(636e) Surface Modification of Polymer Nanoparticles for Drug Delivery and Their Behavior in Blood Plasma Using Nanoparticle Tracking Analysis | AIChE

(636e) Surface Modification of Polymer Nanoparticles for Drug Delivery and Their Behavior in Blood Plasma Using Nanoparticle Tracking Analysis


Bannon, M., New Jersey Institute of Technology
López Ruiz, A., New Jersey Institute of Technology
Drug delivery particles must overcome many biological barriers to successfully reach their target. One of those challenges is to evade the immune system and circulate through the body until they find their intended target. Many different engineered particles have been used to improve the circulation time of particles such as by adding poly(ethylene glycol) (PEG) ligands, zwitterionic polymers, adjusting particle size and shape, and attaching peptides to the surface. Though some of these tactics have resulted in longer circulation times, there is still significant off-site accumulation of the particles. It is difficult to determine why off-site accumulation occurs and how changes to the particle surface affect it as there are very few tools available to directly study particles in blood.

Characterizing the size of the particles directly in blood plasma is important to determine the extent of protein corona formation on the particles. With DLS, this is typically done by exposing particles to blood plasma followed by washing or dilution with water, then the increase in particle size can be measured. By washing the particles, however, the loosely bound proteins of the soft corona are removed and the measurements do not reflect what the particle would experience in vivo. As an alternative, we have developed a method of analyzing particles in blood plasma using nanoparticle tracking analysis (NTA) using fluorescently labeled particles. The size of the particle, and thus the size of the protein corona, can be measured in pure blood plasma using this method.
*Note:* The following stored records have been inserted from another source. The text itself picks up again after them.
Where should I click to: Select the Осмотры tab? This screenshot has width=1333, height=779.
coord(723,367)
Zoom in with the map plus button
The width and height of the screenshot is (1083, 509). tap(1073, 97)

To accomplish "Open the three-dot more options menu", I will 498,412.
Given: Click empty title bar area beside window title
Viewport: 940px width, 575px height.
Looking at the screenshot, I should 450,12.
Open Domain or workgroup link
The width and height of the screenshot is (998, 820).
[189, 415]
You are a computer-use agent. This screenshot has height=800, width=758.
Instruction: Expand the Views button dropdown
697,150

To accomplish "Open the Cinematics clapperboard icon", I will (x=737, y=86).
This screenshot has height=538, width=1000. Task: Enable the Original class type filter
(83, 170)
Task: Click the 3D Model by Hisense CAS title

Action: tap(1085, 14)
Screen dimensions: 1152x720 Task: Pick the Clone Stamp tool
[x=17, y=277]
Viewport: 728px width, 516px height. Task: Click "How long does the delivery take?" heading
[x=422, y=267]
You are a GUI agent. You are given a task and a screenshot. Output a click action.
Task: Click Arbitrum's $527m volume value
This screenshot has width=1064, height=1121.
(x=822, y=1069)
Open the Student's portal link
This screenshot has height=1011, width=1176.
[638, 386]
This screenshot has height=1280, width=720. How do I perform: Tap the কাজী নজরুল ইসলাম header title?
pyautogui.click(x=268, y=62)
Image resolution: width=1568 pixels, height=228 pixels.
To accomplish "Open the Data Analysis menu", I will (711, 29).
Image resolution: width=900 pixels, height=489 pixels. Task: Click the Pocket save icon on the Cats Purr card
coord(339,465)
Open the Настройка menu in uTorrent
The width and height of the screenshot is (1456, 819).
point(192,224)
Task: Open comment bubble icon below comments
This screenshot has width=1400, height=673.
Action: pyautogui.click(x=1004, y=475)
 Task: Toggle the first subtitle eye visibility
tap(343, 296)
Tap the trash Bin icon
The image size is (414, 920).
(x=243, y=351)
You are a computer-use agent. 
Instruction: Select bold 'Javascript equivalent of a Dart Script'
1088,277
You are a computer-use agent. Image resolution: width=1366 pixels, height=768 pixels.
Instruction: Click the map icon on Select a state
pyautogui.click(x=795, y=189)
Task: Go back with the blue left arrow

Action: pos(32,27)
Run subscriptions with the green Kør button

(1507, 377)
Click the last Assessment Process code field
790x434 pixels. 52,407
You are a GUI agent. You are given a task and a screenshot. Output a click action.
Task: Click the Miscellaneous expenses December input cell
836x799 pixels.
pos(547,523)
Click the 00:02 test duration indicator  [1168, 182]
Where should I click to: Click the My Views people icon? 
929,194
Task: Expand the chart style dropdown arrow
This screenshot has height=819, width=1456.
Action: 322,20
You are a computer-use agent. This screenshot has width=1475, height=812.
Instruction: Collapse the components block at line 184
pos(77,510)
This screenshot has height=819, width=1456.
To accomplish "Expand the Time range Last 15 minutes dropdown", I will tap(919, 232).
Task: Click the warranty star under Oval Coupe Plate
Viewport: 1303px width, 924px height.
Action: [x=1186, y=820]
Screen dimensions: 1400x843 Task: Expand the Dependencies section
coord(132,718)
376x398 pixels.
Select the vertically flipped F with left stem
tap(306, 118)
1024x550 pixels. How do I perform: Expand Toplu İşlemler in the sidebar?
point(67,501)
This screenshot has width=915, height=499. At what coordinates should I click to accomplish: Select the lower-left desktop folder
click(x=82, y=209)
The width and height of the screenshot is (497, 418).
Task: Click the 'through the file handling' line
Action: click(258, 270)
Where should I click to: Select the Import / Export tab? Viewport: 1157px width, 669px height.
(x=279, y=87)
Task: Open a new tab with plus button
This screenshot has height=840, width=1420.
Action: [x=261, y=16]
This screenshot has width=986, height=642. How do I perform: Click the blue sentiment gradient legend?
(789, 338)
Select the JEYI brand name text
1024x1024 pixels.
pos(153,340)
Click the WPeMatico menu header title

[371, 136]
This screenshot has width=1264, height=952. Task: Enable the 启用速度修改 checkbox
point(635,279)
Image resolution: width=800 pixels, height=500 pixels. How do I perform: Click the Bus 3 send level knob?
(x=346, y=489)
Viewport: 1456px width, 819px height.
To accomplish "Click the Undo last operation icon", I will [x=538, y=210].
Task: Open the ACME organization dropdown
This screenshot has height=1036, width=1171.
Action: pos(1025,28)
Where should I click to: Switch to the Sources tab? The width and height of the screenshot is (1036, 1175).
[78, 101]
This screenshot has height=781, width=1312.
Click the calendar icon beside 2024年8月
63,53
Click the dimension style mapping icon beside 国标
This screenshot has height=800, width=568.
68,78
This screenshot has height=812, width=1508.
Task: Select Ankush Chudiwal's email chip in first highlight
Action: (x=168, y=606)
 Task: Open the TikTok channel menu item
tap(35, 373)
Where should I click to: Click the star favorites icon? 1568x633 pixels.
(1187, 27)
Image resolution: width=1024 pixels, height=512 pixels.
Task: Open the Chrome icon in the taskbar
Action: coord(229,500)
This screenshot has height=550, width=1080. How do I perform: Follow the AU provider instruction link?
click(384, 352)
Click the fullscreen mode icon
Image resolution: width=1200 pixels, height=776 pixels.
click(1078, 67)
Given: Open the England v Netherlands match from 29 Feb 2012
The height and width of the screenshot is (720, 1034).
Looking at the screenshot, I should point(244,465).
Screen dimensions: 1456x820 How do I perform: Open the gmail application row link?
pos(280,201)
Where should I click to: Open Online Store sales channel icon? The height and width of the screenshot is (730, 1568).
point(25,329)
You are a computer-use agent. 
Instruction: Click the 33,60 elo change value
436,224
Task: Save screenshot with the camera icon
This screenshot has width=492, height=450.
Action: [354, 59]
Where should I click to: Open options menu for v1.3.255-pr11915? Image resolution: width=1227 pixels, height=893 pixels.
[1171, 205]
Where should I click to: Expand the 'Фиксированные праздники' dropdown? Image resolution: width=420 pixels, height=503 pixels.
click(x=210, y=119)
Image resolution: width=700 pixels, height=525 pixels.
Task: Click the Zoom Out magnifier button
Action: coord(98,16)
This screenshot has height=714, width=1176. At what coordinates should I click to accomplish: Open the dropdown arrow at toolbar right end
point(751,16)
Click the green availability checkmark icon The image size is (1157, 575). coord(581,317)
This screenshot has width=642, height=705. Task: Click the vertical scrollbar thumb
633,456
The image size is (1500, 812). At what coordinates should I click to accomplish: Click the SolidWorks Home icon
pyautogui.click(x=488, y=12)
In this work, polymer particles incubated in blood plasma are measured using NTA in pure blood plasma. As a preliminary proof of concept experiment, polystyrene particles are surface modified to attach PEG ligands of different molecular weights to the particles and the size of the particle is measured in blood plasma using both DLS and NTA. The size of the PEGylated particles as measured by NTA shows surprisingly large protein coronas. A dilution study was done comparing the size of the particles measured at different plasma concentrations. At low plasma concentration, size results are consistent with DLS measurements, however a particle size trends with plasma concentration suggesting that the soft corona disappears when plasma is diluted. This method is then used to analyze a potential targeting system, PLGA particles functionalized with poly(zwitterion)-mannose brushes for macrophage targeting. The PLGA particles are examined in blood plasma and the protein corona at shorter time frames is smaller for the brush particles than PEGylated particles. The aggregation behavior between brush modified and PEG modified are similar, suggesting that this particle system is a likely candidate for successful drug delivery. The use of this characterization method will allow for testing of engineered particles for drug delivery directly in blood plasma to determine the features that improve behavior in the blood and can improve outcomes in drug delivery.